THE EXERCISE: Rescale the part of the rows that opens with the line containing "This screenshot has height=659, width=680." and closes with the line containing "click(30, 452)", both included, and write out only those lines, requests too, with every coordinate in the answers multiplied by 2.4 and rounded to a whole number, halves up. Leave the numbers in the requests unchanged.

RECORD SET:
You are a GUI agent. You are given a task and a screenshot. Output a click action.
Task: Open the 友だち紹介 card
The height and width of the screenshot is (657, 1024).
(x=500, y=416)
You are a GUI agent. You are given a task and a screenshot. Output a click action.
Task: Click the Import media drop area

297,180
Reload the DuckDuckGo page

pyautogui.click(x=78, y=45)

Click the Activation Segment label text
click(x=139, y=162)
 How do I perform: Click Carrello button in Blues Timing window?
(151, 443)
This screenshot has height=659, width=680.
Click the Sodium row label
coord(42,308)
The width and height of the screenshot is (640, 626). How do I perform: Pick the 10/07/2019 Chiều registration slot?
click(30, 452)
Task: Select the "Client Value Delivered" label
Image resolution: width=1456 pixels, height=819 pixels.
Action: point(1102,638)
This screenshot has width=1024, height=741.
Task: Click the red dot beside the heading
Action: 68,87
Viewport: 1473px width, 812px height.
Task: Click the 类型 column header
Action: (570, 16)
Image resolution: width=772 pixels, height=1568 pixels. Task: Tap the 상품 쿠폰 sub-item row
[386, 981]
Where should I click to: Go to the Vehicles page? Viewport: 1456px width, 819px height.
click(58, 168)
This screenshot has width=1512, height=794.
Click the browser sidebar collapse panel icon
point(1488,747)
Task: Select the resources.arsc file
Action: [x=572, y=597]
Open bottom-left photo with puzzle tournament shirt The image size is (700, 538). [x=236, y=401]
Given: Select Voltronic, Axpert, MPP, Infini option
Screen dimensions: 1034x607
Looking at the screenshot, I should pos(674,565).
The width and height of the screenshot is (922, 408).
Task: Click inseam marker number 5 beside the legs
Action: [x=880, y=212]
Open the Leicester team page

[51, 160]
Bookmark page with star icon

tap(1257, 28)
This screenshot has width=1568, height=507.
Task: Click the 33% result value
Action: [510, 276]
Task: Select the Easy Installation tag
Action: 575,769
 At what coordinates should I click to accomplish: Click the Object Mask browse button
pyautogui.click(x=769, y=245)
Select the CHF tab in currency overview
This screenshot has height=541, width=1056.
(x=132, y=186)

FULL SOLUTION:
This screenshot has height=659, width=680.
Click the Sodium row label
coord(101,739)
The width and height of the screenshot is (640, 626). How do I perform: Pick the 10/07/2019 Chiều registration slot?
click(72, 1085)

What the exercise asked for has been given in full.